TO DO
Please repeat only the lines below starting at the line that holds "Task: Bookmark this page with the star icon" and ending at the line that holds "Given: Click the open file toolbar icon", exactly, with both of those lines included and every picture omitted.

DATA EXTRACTS
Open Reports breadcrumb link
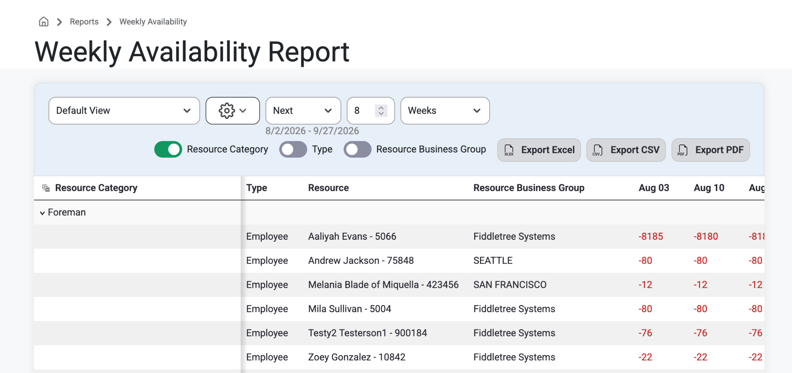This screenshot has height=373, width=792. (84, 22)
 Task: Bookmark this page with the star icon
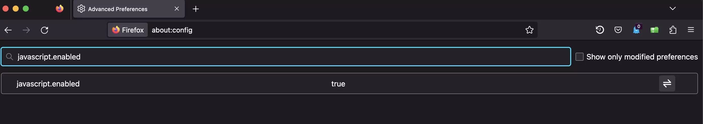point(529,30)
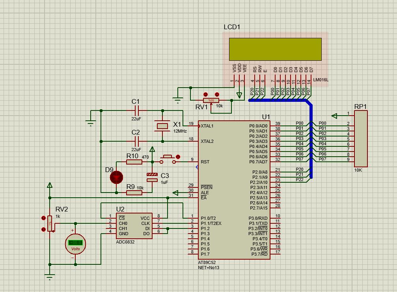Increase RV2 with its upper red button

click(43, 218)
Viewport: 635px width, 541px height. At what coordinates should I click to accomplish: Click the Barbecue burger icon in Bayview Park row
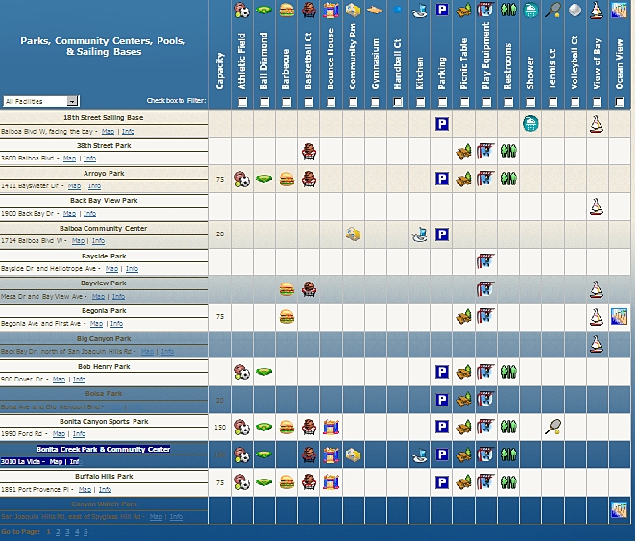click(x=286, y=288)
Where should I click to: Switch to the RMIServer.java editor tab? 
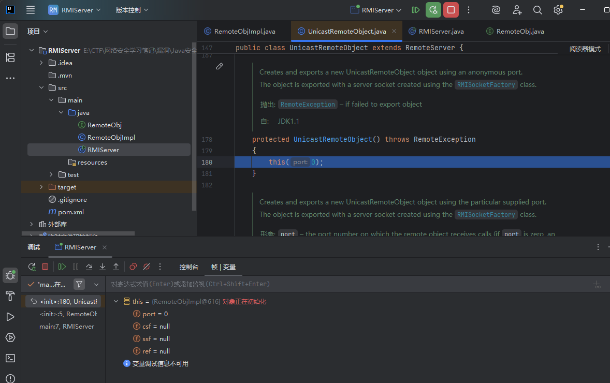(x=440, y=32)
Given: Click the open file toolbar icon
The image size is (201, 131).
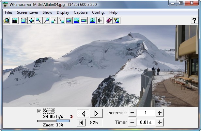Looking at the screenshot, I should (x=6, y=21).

* * *

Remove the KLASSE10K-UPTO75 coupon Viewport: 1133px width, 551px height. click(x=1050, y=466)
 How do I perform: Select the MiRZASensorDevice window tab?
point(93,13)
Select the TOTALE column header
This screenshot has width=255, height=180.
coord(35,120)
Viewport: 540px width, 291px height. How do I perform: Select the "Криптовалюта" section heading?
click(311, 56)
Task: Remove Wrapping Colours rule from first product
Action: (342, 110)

RESULT FOR THIS TASK
 Task: Bookmark this page with the star icon
point(529,30)
Increase RV2 with its upper red button

click(43, 218)
Viewport: 635px width, 541px height. At what coordinates should I click to accomplish: Click the Barbecue burger icon in Bayview Park row
click(x=286, y=288)
Where should I click to: Switch to the RMIServer.java editor tab? 
(x=440, y=32)
Given: Click the open file toolbar icon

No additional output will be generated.